La prima cosa che ti colpisce alle Cinque Terre è il paesaggio: la montagna che si butta in mare, i paesini arroccati sulle coste rocciose, i muretti a secco, i Santuari, i boschi. Ma è un paesaggio che bisogna anche leggere e interpretare. È stato definito un paesaggio “vivente”. Con buona pace dei naturalisti-puristi, è un paesaggio in società, tra natura e uomo. La natura ha fatto la sua parte, ma l'uomo poi l'ha plasmato e conservato. Senza l'uomo, le Cinque Terre non solo non sarebbero le Cinque Terre, ma crollerebbero letteralmente nel giro di qualche lustro. In parte stanno già crollando, o meglio scivolando e franando, proprio laddove l'uomo le ha abbandonate. Come ha dimostrato l'alluvione disastrosa del 2011.

Le Cinque Terre dal 1997 sono Patrimonio dell’Umanità UNESCO e il Parco Nazionale è nato come istituzione nel 1999. È piccolo (circa 4.000 ettari), densamente abitato (4.500 persone) ma soprattutto “visitato” (qualcuno potrebbe dire “invaso”) da due milioni e mezzo di turisti all'anno. Turisti (furbi) che ci arrivano in treno, turisti (meno furbi) che provano ad arrivarci in macchina, turisti scaricati dalle Crociere. Turisti che perlopiù – dopo aver ammirato il paesaggio che in quanto tale si pone all'attenzione di tutti - si aggirano passeggiando un po' annoiati per i paesi, mangiando un gelato o una focaccia. Turisti che comunque rappresentano una risorsa economica straordinaria, a cui giustamente attingono le attività locali. Ma come?

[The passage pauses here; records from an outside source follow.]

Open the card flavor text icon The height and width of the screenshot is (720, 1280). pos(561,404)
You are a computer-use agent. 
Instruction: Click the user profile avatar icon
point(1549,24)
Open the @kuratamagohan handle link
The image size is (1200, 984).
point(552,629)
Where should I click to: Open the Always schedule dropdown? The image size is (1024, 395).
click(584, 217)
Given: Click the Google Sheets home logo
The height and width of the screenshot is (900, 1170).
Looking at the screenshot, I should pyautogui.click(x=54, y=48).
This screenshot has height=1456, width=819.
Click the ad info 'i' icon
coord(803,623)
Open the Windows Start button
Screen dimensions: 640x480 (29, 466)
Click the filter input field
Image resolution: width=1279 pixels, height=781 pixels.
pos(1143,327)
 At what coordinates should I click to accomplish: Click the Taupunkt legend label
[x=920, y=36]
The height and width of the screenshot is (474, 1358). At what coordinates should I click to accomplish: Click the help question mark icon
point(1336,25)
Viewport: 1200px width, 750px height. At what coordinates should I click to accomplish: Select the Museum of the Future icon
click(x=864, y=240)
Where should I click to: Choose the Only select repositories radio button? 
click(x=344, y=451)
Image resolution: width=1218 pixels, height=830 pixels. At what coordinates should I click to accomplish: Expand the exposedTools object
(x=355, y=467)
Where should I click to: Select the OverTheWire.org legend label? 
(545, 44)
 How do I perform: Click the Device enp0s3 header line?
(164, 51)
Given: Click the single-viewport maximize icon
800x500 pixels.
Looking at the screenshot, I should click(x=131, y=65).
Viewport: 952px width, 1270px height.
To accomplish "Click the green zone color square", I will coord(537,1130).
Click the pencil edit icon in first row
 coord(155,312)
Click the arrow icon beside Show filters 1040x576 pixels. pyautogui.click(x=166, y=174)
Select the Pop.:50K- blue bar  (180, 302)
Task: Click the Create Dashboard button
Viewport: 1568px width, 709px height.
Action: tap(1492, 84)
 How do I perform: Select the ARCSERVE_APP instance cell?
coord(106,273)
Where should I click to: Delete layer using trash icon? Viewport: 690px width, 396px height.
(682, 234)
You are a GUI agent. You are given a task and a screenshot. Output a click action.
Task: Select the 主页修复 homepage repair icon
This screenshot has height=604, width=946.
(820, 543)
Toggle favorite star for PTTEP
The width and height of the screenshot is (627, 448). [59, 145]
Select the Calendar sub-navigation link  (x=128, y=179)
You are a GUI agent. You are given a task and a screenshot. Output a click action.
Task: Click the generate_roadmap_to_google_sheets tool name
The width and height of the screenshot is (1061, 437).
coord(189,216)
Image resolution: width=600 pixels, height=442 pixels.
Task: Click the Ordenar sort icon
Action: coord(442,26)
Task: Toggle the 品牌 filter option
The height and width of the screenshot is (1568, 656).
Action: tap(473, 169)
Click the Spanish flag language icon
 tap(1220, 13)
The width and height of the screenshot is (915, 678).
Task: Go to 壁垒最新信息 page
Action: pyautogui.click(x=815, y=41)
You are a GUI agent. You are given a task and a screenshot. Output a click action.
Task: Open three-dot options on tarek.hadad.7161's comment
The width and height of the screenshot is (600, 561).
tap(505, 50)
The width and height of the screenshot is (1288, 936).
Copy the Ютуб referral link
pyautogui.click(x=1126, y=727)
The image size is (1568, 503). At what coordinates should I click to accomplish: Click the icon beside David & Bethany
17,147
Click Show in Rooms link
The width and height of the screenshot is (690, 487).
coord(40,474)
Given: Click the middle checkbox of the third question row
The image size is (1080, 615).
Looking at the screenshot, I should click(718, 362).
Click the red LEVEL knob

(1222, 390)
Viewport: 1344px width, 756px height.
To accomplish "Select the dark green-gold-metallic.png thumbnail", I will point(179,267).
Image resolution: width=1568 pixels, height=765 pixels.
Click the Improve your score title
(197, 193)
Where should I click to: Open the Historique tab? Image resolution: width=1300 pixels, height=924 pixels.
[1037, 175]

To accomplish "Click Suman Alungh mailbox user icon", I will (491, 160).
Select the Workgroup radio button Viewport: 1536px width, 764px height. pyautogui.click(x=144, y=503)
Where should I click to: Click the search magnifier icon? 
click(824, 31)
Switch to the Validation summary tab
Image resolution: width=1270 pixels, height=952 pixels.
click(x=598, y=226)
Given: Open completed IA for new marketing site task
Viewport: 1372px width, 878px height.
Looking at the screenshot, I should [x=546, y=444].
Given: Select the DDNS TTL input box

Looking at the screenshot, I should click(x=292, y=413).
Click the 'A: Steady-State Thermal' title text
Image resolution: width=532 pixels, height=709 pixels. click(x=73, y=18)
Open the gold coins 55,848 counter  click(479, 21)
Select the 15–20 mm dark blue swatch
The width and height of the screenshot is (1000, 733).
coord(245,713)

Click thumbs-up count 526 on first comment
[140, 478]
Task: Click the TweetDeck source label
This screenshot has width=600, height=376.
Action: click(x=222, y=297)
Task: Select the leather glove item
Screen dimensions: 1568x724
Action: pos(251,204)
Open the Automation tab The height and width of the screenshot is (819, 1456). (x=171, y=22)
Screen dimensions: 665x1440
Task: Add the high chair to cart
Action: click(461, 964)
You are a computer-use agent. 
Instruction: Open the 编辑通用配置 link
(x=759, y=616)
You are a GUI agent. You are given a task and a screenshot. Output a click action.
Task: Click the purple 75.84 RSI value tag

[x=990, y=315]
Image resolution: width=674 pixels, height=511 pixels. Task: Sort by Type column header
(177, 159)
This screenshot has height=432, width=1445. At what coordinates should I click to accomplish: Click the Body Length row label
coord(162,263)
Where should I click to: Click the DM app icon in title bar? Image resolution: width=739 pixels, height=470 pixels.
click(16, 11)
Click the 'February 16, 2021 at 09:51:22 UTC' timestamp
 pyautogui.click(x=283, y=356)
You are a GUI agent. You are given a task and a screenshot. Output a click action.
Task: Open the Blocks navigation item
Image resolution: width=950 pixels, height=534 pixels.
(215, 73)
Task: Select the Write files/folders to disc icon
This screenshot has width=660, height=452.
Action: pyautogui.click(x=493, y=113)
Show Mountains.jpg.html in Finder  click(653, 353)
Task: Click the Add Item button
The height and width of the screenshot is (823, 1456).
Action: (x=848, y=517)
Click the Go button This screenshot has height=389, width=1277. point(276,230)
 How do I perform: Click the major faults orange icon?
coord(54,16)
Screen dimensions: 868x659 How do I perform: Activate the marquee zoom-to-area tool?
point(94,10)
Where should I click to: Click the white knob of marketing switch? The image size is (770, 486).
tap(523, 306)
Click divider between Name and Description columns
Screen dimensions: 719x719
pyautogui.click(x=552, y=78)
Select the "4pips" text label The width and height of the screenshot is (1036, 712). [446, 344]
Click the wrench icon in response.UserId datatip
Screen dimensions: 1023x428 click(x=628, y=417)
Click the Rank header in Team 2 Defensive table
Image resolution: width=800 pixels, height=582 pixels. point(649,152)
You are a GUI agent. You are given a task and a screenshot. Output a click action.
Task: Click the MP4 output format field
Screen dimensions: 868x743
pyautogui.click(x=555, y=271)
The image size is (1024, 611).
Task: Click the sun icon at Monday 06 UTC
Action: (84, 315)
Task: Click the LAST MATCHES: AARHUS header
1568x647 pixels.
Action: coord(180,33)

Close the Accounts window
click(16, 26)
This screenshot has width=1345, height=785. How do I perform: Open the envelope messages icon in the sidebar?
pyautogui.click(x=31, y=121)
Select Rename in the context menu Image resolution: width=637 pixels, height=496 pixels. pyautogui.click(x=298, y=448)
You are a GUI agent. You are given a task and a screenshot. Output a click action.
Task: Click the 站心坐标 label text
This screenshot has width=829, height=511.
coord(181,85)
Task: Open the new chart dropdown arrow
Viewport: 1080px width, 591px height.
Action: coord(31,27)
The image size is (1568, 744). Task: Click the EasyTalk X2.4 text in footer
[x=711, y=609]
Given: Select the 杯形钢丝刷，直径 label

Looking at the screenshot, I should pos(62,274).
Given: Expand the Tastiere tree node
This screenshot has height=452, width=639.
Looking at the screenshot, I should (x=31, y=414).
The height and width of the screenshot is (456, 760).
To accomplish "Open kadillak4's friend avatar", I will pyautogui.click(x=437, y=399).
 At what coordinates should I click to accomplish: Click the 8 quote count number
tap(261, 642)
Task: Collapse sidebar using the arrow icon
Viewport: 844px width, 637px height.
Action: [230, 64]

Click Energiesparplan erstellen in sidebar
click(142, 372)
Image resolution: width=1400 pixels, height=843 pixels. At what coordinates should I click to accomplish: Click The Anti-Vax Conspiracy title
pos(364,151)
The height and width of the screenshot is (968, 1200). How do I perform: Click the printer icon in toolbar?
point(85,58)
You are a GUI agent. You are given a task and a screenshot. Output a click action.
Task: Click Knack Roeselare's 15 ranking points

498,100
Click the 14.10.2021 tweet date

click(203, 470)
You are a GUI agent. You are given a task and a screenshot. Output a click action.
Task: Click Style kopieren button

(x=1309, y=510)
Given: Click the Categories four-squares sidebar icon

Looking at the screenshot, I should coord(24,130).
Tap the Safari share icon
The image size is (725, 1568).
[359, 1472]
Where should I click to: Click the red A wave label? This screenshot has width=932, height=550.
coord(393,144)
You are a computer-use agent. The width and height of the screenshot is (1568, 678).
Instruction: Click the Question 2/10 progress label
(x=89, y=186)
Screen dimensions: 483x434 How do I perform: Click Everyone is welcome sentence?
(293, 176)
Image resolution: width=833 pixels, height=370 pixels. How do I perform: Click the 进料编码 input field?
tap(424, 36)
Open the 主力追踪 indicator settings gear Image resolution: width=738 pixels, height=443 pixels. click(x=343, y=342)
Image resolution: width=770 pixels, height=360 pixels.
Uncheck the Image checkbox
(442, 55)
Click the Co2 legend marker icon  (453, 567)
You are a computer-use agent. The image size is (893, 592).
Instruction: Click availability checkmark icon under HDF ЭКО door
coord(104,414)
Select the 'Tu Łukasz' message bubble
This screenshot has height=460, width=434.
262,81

Che turismo fare alle Cinque Terre? Sulla bellezza delle cinque località turistiche non c’è molto da aggiungere e poi basta consultare una Guida per sapere tutto. Il consiglio, magari scontato, è questo: va benissimo il mare, ma bisogna andare “dentro” questo paesaggio, o meglio… “sopra”! Il Parco è attrezzato per fornire guide (cartacee ma soprattutto UMANE) e itinerari che abbiamo cercato di raccontare anche nei video di questa web serie. Sarà anche faticoso, ma poi... son soddisfazioni uniche!